I posted this (in a slightly different form) on a comments thread over at feministing yesterday, and thought perhaps some of you would be interested in it as well. Another reader wrote:
It wasn't until I read Back Rooms : Stories from the Illegal Abortion Era that I truly understood the importance of being pro-choice. We have to share those horrific, graphic, terrifying stories and images with kids, because the pro-life movement has some pretty ghastly images that work in scaring kids into a pro-life stance. Why don't we use the same tactics? Do we not want to stoop to their level?
I wrote in response:
Part of the success of the movement to legalize abortion in the mid-20th c. came from the fact that women were able to deploy those images . . . and many more people in that era (just after the advent of the pill, remember) had personal stories about women in their family who had attempted home- or back-alley abortions and been damaged or disfigured.
Since abortion has been legalized, the number of unsafe abortions has (thankfully) dropped significantly . . . though of course not been eliminated. But I think it's more invisible than it used to be to those in the decision-making positions. White, middle-class women with money aren't flying to Cuba for back-alley abortions, they're able to drive to the next state to the clinic of their choice.
. . .I'm not necessarily for using the shock tactics of the anti-choice movement, since they often involve using misleading images and false information. But I do think we can do a better job of highlighting the bodily risks to women--and the impact on their families--if the country continues to strengthen anti-choice policies.

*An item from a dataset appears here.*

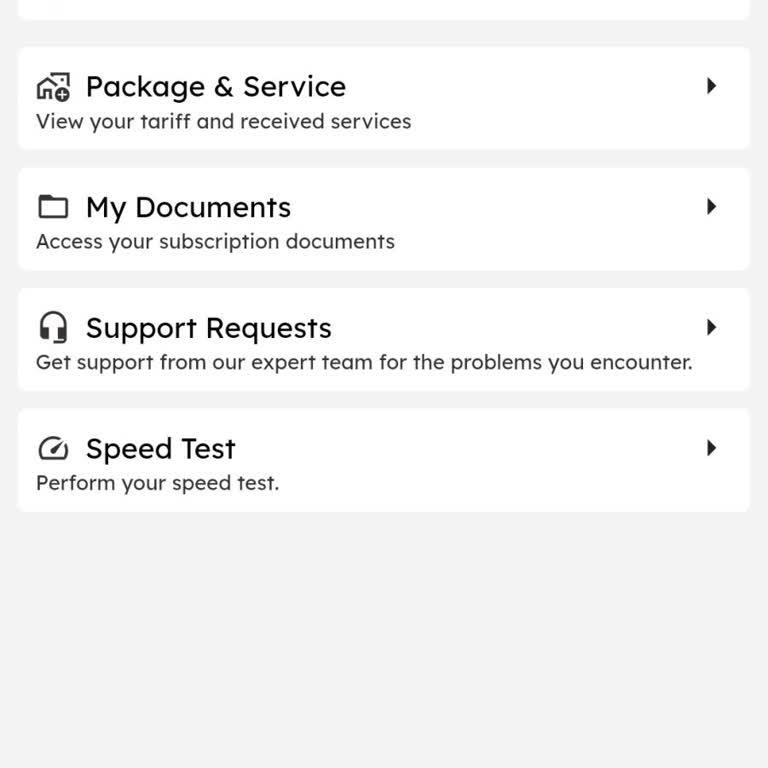Expand the My Documents arrow
768x768 pixels.
click(x=711, y=207)
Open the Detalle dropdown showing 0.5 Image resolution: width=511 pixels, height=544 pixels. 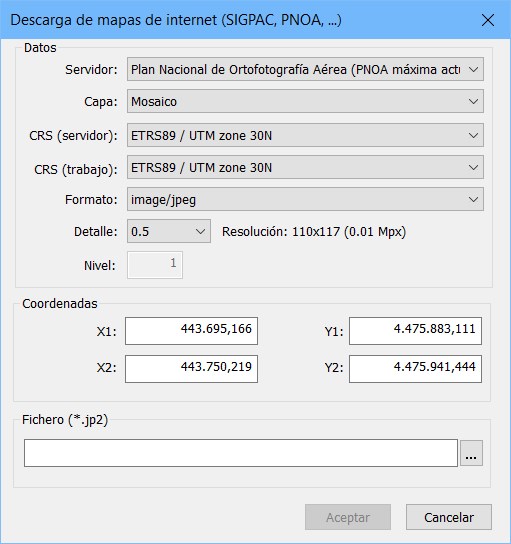[x=169, y=231]
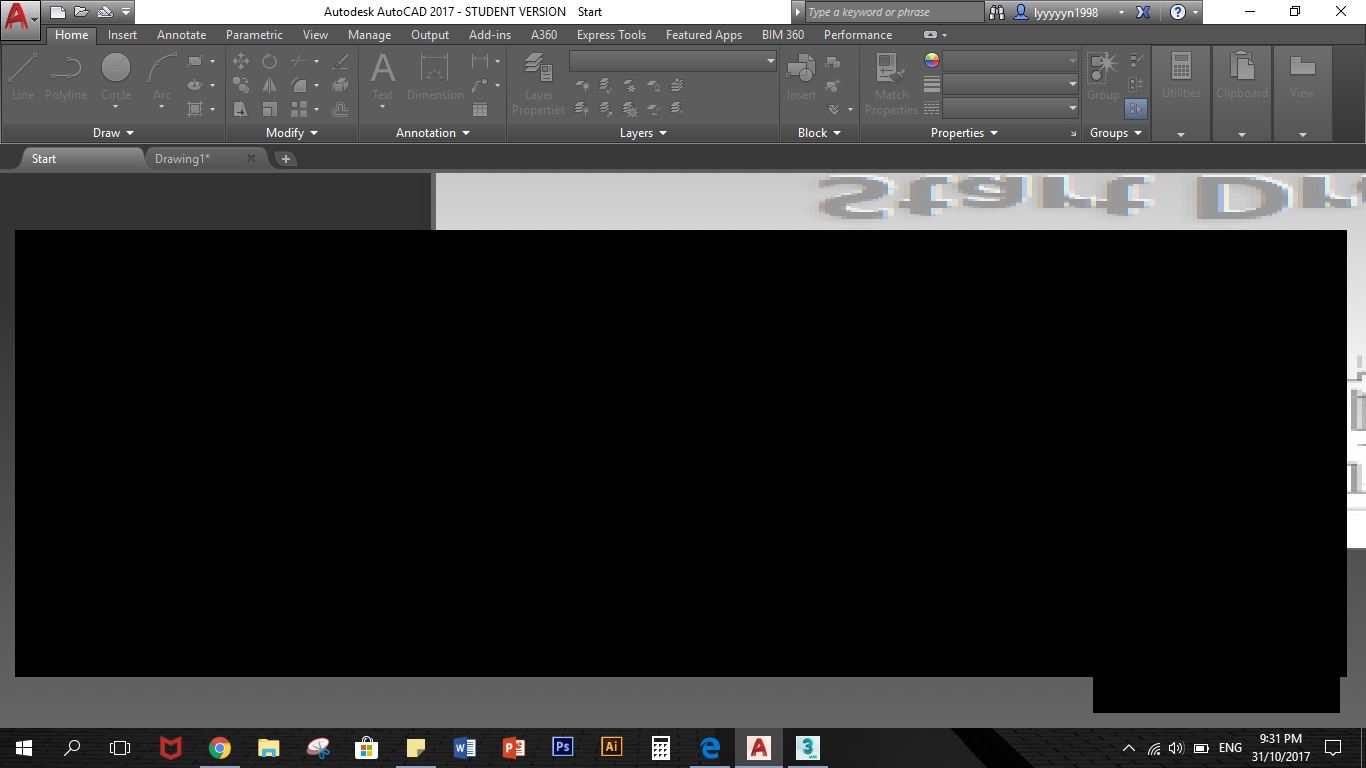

Here's an amazing audio documentary that was honorable mention at the Third Coast Audio Festival this year:
BEST DOCUMENTARY: HONORABLE MENTION
The Search for Edna Lavilla (Australia)
by Sharon Davis and Eurydice Aroney with sound engineer
In 1942 Edna Lavilla Haynes died from a backyard abortion. After her death Edna was never mentioned again. More than sixty years later Edna’s granddaughter looks for clues - a search that leads through police files and government records and down Sydney’s back alleys of the 1940’s, where one in four pregnancies ended in abortion and sometimes death.
The Search for Edna Lavilla first aired on ABC Radio National’s Radio Eye.
It can be found online at this website, currently sixth story from the top and it's about fifty minutes long. Really amazing stuff.